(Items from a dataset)

- - -

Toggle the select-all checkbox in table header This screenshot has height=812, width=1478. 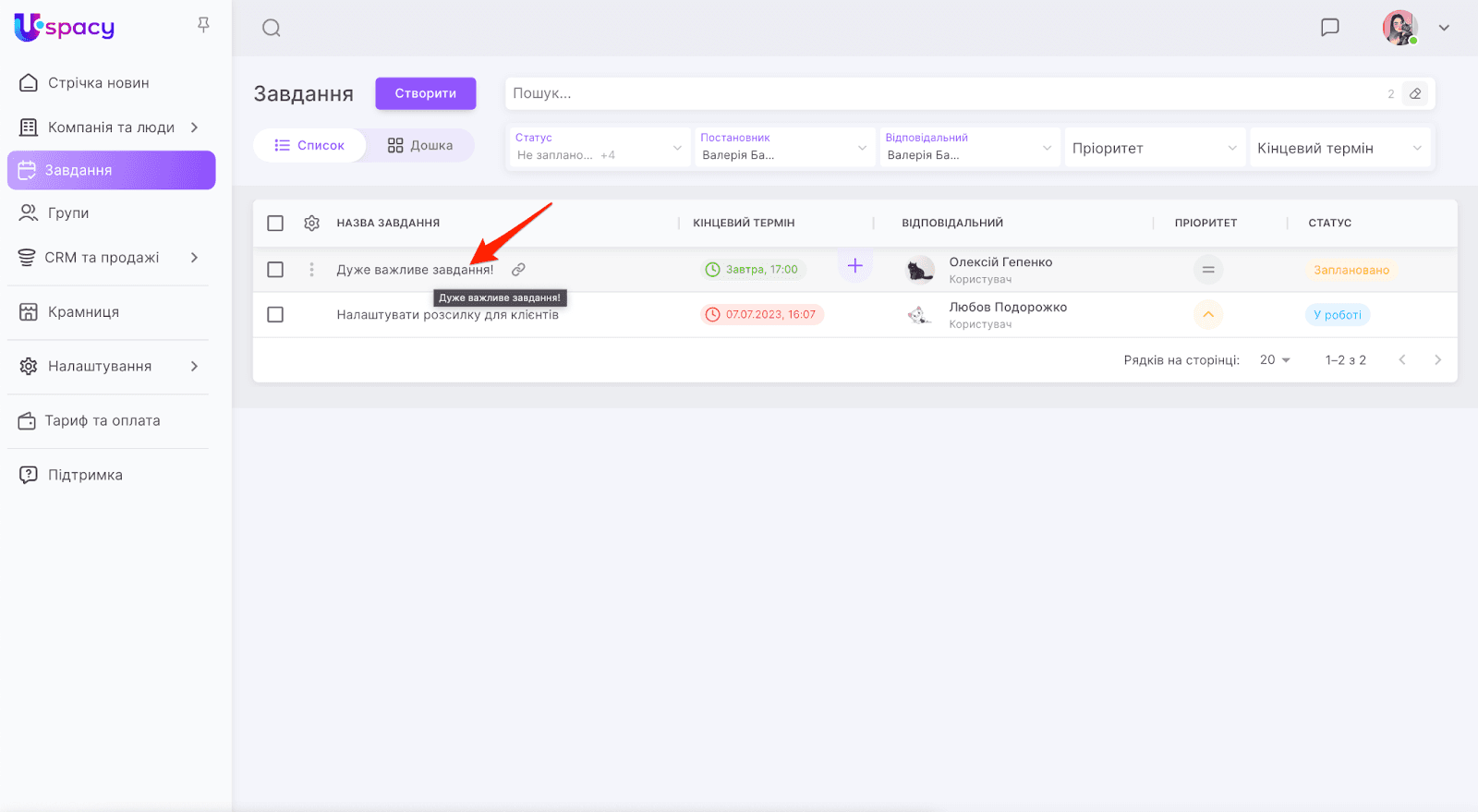(275, 224)

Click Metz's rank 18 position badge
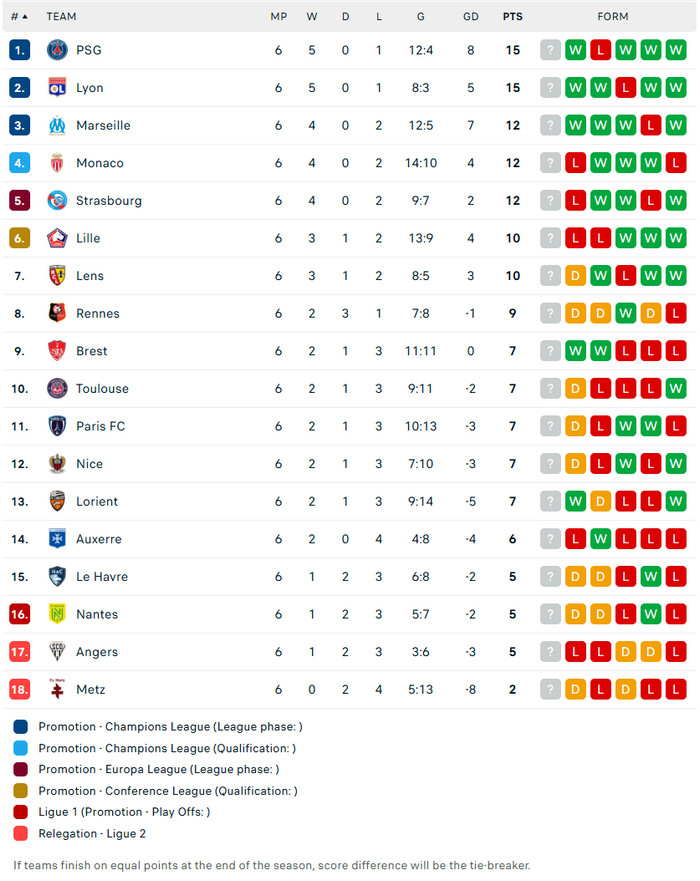[20, 690]
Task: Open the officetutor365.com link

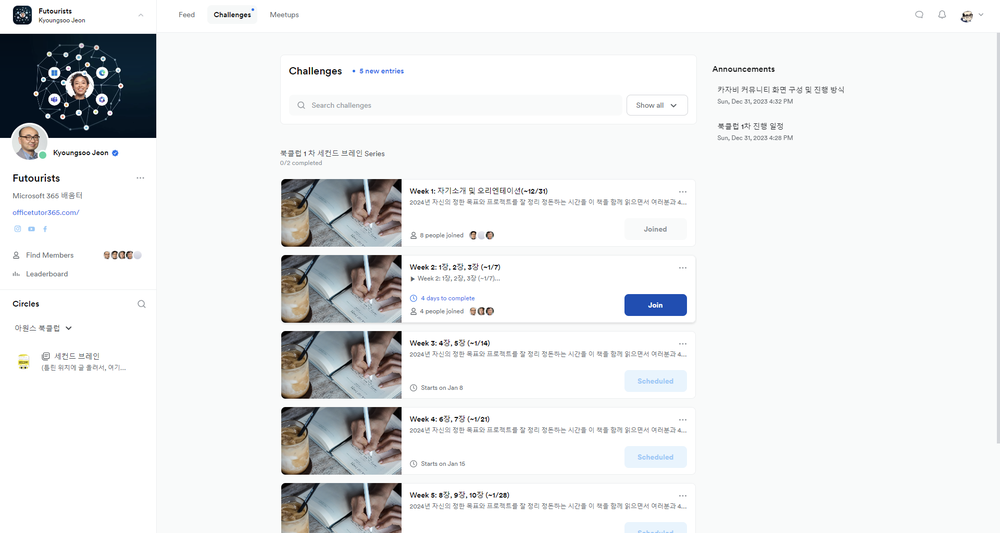Action: tap(46, 212)

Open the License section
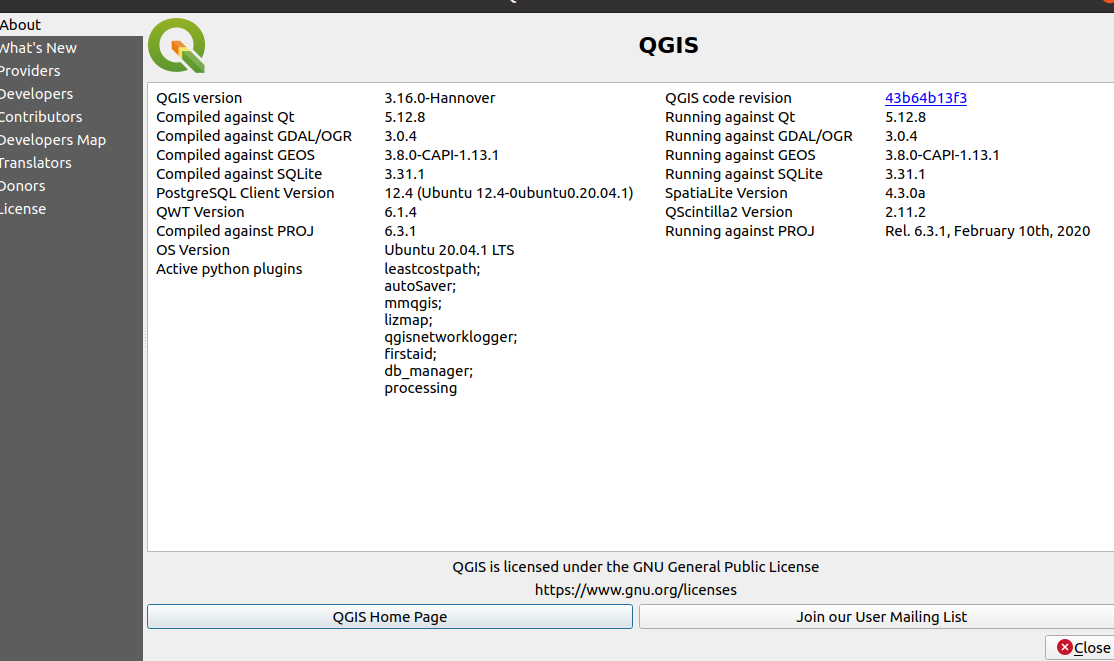[22, 208]
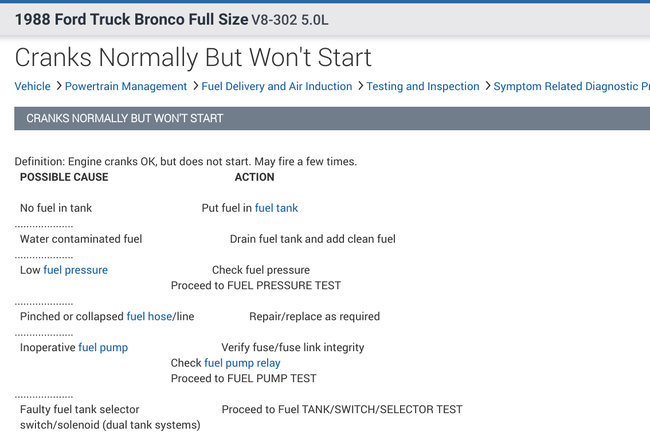Open the Powertrain Management breadcrumb
The width and height of the screenshot is (650, 443).
[x=127, y=87]
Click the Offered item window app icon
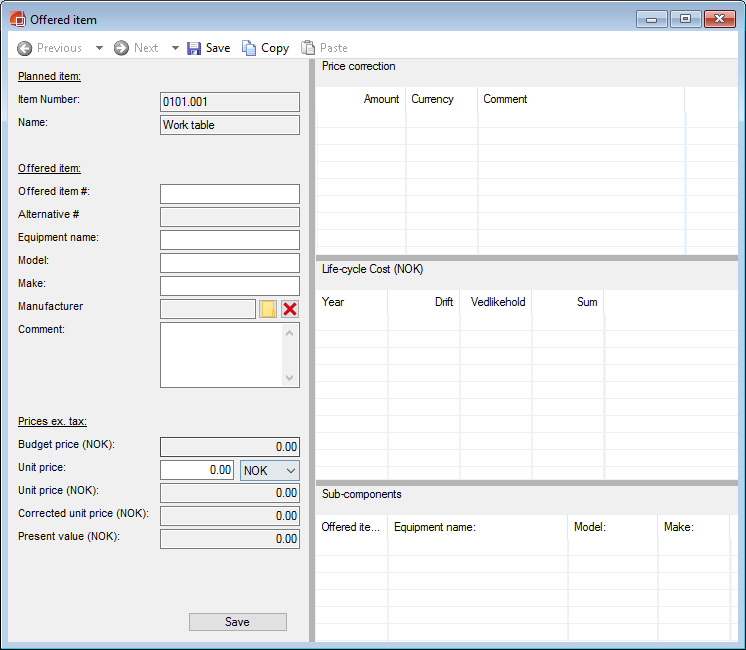The width and height of the screenshot is (746, 650). (x=17, y=19)
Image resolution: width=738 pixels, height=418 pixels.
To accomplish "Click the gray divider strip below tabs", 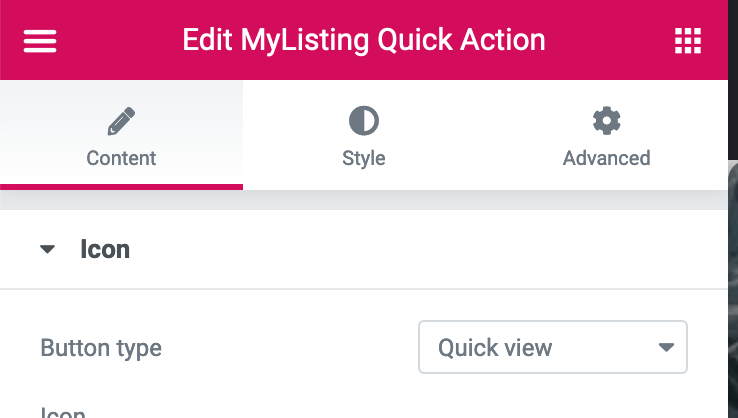I will click(x=364, y=200).
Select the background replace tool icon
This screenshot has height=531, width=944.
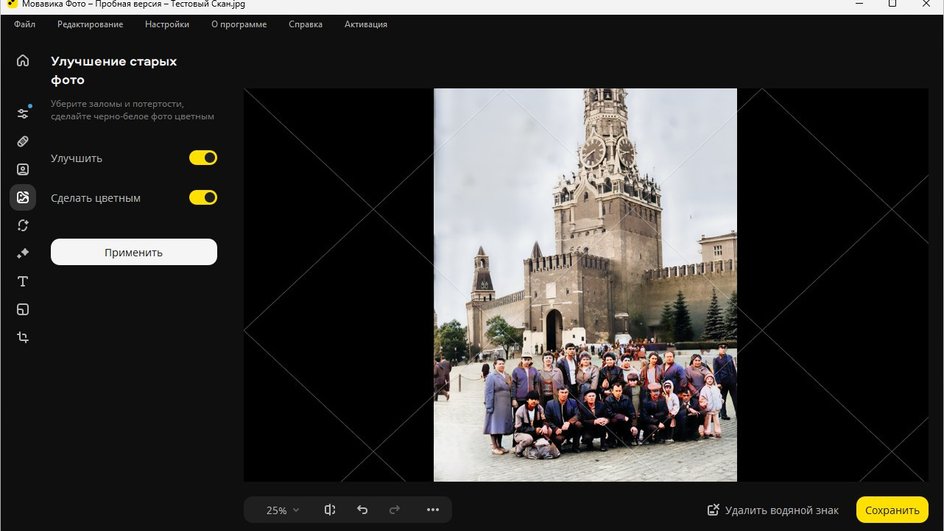(x=23, y=225)
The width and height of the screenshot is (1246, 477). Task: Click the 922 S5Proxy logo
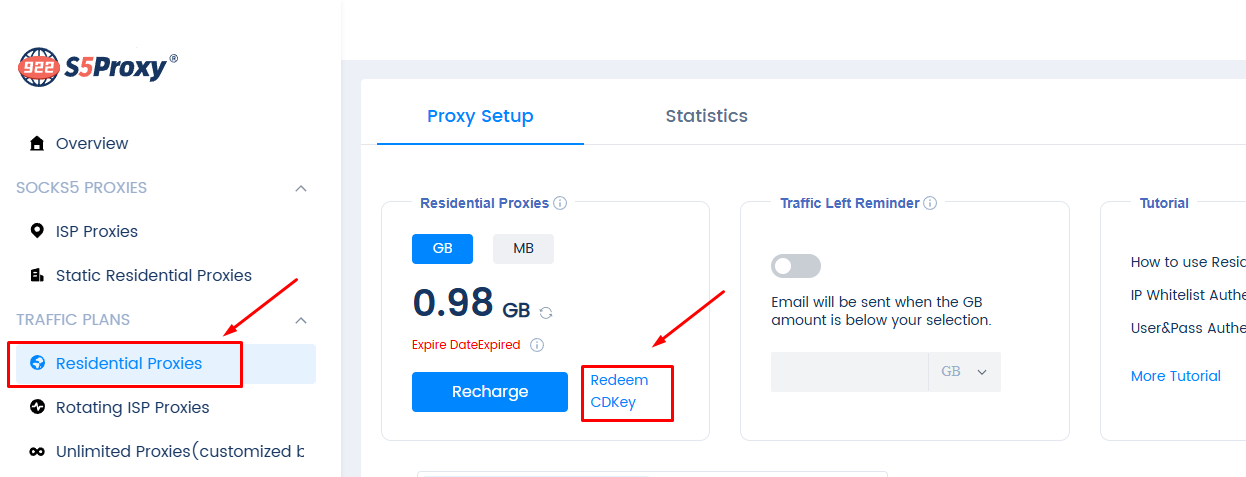[98, 67]
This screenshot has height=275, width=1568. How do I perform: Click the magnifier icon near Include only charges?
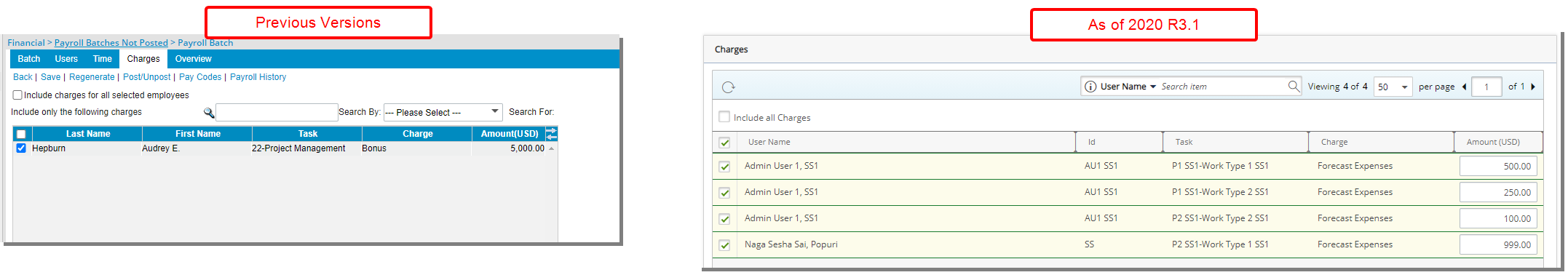tap(209, 113)
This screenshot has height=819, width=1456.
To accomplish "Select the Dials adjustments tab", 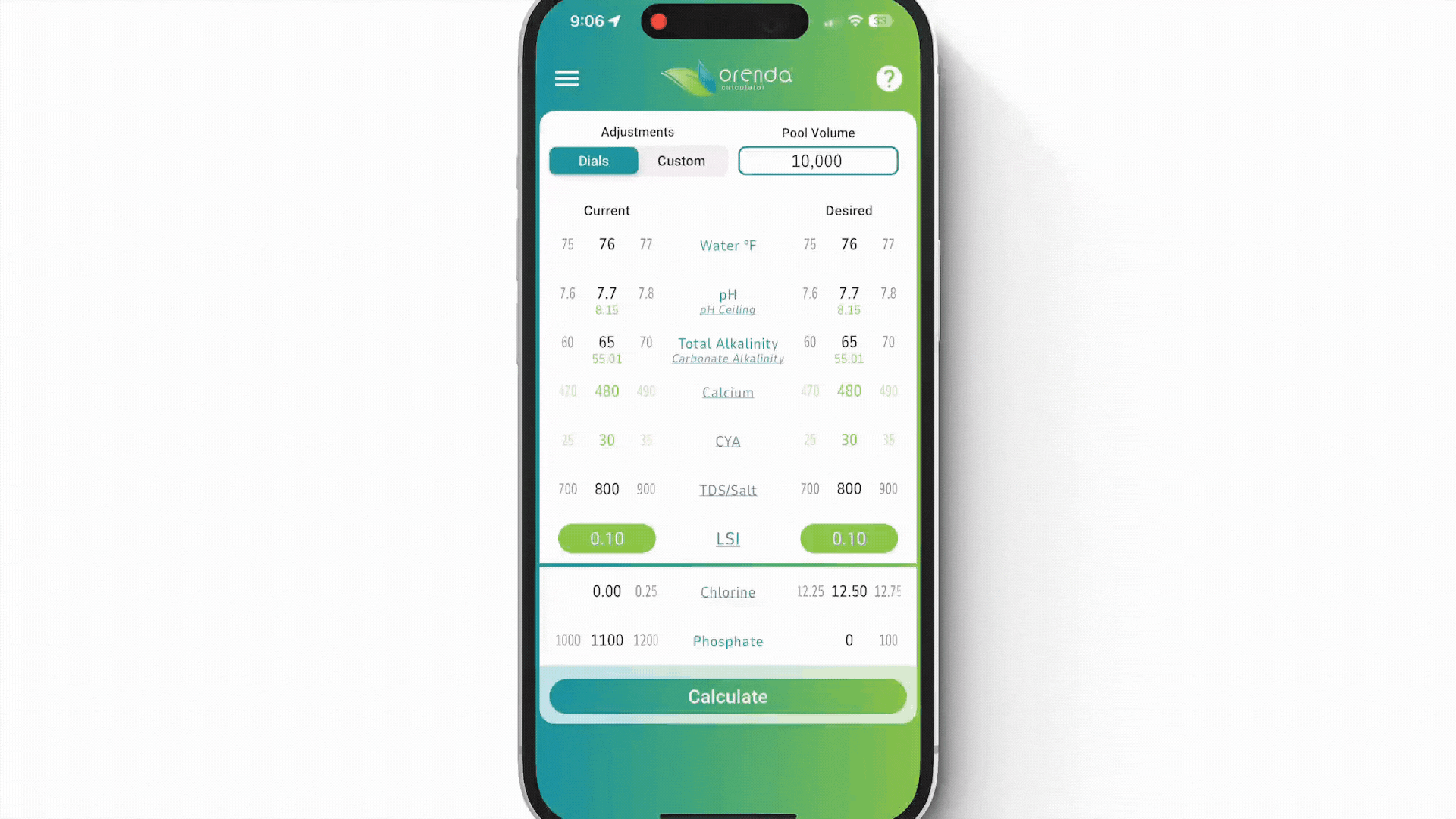I will coord(593,160).
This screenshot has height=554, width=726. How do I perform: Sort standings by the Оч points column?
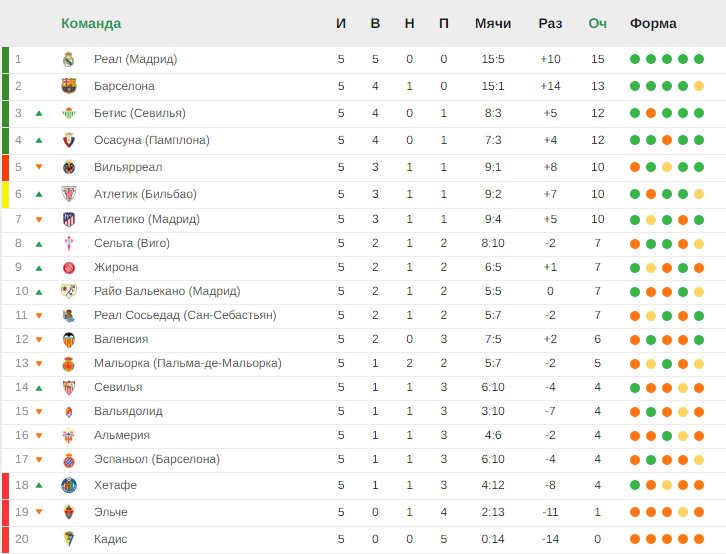pyautogui.click(x=597, y=23)
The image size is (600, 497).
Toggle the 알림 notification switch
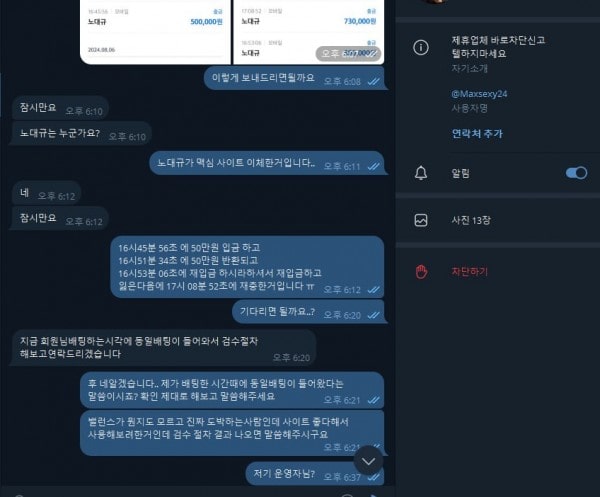pos(576,173)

- - -

### Aim of the task
With the pictures left out, write out exactly the lines from the line containing "This screenshot has height=554, width=726." through the last line of the entries above, both ends included, and no others.

### Solution
This screenshot has height=554, width=726. How do I perform: Sort standings by the Оч points column?
pyautogui.click(x=597, y=23)
The image size is (600, 497).
Toggle the 알림 notification switch
pos(576,173)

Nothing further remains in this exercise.